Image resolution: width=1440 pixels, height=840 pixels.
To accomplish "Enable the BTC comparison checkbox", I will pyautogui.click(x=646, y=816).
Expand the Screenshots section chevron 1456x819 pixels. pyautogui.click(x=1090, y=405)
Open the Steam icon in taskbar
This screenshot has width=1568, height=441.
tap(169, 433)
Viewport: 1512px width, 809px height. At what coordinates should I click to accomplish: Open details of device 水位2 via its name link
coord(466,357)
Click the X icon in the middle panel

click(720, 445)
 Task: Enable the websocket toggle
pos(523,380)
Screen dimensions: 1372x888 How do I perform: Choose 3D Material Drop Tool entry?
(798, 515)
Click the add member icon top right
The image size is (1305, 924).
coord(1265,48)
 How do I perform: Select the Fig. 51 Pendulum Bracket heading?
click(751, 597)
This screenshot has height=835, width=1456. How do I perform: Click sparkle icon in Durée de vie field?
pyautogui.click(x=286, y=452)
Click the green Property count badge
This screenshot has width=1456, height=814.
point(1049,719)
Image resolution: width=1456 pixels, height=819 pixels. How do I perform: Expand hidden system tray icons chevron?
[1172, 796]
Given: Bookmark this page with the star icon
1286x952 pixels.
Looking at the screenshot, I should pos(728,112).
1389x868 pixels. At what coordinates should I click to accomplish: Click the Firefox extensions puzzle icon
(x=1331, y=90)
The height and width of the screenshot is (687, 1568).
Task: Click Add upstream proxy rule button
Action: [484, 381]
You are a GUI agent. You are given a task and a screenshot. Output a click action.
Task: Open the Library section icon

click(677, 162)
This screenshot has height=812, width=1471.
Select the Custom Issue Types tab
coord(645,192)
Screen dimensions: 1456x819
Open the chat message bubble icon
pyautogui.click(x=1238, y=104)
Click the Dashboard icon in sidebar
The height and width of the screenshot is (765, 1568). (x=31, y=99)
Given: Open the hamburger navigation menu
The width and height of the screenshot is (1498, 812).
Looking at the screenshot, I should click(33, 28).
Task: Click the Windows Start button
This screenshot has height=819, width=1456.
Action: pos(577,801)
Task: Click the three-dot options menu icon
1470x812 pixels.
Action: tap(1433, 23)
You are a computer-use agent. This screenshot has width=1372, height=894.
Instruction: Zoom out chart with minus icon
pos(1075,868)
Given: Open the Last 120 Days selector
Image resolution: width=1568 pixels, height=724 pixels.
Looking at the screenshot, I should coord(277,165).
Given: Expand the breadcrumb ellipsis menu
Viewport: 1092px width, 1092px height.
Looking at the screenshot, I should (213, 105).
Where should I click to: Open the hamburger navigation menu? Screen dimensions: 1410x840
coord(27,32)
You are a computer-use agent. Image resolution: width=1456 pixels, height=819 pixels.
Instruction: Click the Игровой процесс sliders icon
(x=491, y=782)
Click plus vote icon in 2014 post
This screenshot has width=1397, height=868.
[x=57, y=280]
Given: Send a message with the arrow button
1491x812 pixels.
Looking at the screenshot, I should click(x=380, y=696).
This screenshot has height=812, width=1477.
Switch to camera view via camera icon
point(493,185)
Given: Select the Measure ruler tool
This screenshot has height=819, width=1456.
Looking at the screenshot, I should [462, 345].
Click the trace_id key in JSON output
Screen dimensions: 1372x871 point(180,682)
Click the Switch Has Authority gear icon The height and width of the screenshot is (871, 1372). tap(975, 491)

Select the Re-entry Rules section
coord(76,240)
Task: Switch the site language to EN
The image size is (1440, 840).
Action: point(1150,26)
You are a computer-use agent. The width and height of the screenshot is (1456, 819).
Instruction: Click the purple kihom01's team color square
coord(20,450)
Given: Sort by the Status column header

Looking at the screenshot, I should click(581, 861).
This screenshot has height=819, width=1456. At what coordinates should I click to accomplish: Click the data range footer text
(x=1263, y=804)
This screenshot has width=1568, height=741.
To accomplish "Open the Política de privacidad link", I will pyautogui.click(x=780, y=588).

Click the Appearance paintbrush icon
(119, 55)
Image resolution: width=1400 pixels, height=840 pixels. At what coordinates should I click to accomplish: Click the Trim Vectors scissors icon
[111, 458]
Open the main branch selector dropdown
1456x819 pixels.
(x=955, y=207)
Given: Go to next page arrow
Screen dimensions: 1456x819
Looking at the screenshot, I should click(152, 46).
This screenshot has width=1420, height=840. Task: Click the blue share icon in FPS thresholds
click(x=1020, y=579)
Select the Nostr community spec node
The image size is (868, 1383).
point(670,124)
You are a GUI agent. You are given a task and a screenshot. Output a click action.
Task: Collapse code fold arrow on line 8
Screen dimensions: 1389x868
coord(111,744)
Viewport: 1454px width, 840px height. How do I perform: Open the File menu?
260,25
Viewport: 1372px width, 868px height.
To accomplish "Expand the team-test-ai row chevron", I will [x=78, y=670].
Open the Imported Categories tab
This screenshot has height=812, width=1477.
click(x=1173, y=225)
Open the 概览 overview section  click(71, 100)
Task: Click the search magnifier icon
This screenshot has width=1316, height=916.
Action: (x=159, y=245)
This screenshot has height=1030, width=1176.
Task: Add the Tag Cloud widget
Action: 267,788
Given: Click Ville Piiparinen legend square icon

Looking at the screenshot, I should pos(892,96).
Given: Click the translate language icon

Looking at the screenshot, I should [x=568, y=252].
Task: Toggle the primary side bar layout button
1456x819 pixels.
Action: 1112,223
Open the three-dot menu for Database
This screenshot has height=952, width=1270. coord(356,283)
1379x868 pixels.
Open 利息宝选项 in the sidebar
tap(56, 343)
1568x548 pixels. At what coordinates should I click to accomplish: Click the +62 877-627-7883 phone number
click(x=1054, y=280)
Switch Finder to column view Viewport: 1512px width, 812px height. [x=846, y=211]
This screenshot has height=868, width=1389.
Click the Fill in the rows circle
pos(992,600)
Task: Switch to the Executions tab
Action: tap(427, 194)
== == ==
WHAT TO PRODUCE
In the records above, find the line with "1568x548 pixels. At"; write out exactly that line and each one after it, stopping after the line with "This screenshot has height=868, width=1389.".

WORKED SOLUTION
1568x548 pixels. At what coordinates should I click to accomplish: Click the +62 877-627-7883 phone number
click(x=1054, y=280)
Switch Finder to column view Viewport: 1512px width, 812px height. [x=846, y=211]
This screenshot has height=868, width=1389.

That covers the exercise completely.